Tuesday, August 23, 2016

Do all first-division dreams go through MLS?

(Follow link for full article.)

http://www.fourfourtwo.com/us/features/can-nasl-be-first-division-us-soccer-indy-eleven

Do all first-division dreams go through MLS?

23 August 2016

Scott French

Not necessarily, says Indy Eleven. As Scott French reports, the NASL's spring-season champion still looks toward a day when its league can be "the highest level."

Minnesota United's dream of playing first-division soccer comes true next year, following Friday's announcement that the NASL club, accepted last year for Major League Soccer expansion, will begin play in the country's top league next year.

It’s not the first team to make the jump to MLS, and they're not the only one with first-division desires. The New York Cosmos have made it clear that they harbor big-time aspirations, and Miami FC looks like it wants to be at the top level. MLS probably isn't going to be an option for either, and with only so many slots available as a league aiming for 28 teams, it doesn't look good for most of the rest of the NASL, either.

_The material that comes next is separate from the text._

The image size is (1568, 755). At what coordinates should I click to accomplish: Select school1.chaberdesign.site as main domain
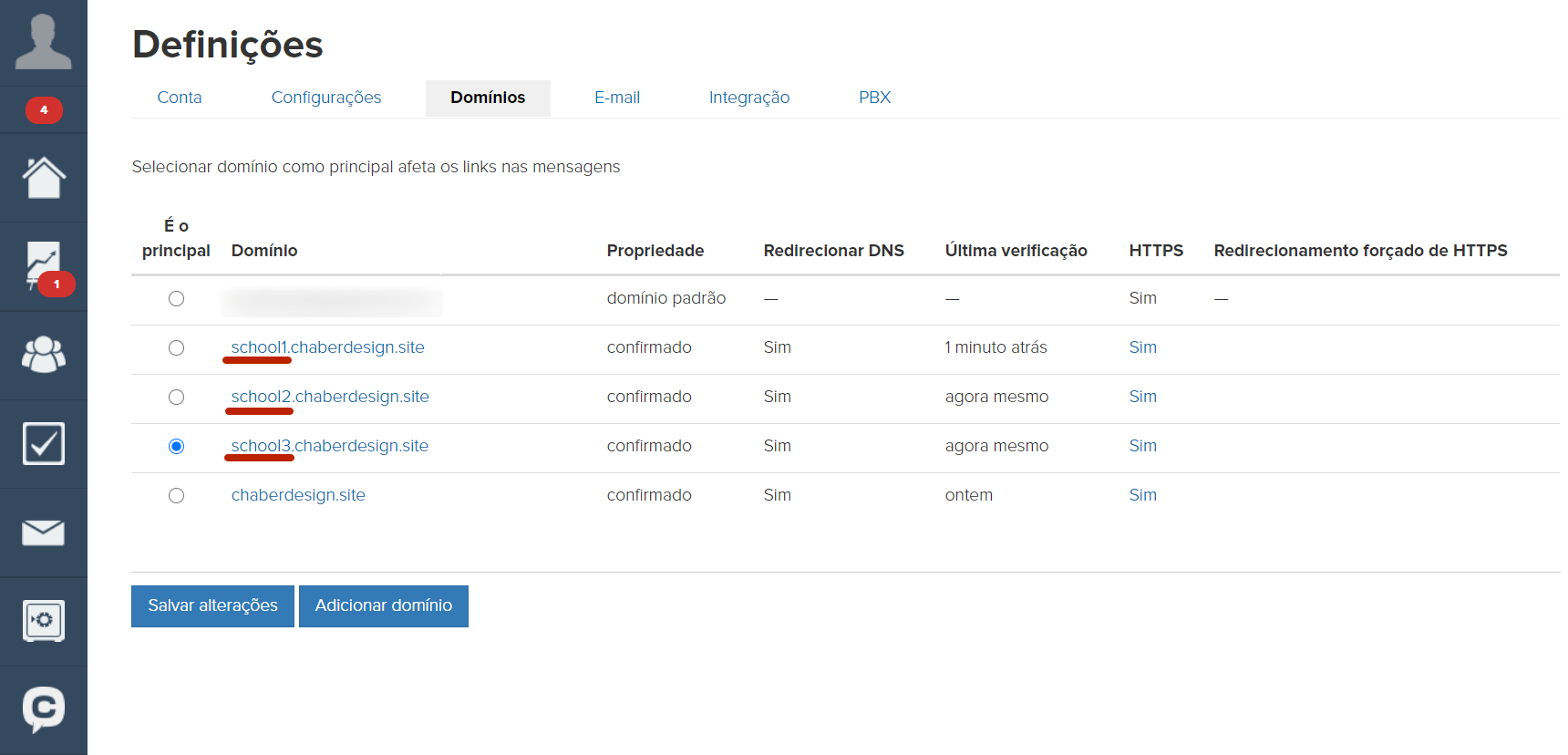[177, 348]
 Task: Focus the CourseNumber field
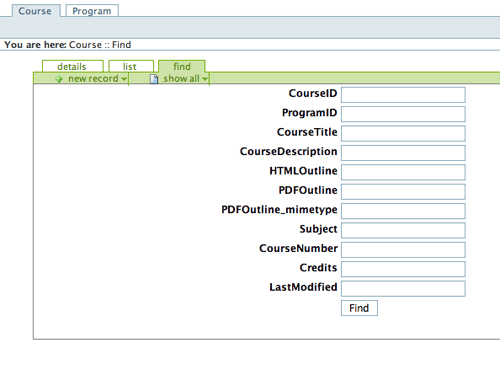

That doesn't mean anybody is giving up on the dream. There's more than one way to make it to the top. Just ask Peter Wilt.

“During my time [with the NASL’s Indy Eleven], the feeling among everyone in the organization was that we want to compete at the highest level,” said Wilt, who founded fall season-leading club and served as its general manager through last spring's campaign. “The preference is that the North American Soccer League would be that highest level. ... The progress of the NASL has been such that there's reason for optimism, that achieving first-division status in Indianapolis and playing at the highest level in North America in Indianapolis is possible within the North American Soccer League.”

If so, it's a ways off. The NASL, in name a successor to the celebrated league that lured Pelé, Johan Cruyff, Franz Beckenbauer and other international stars to North America in the 1970s, has grown immensely since stepping onto the field in 2011, but, Wilt said, “it's not where it needs to be to be a first-division league, which is an aspiration of most if not all of its owners.”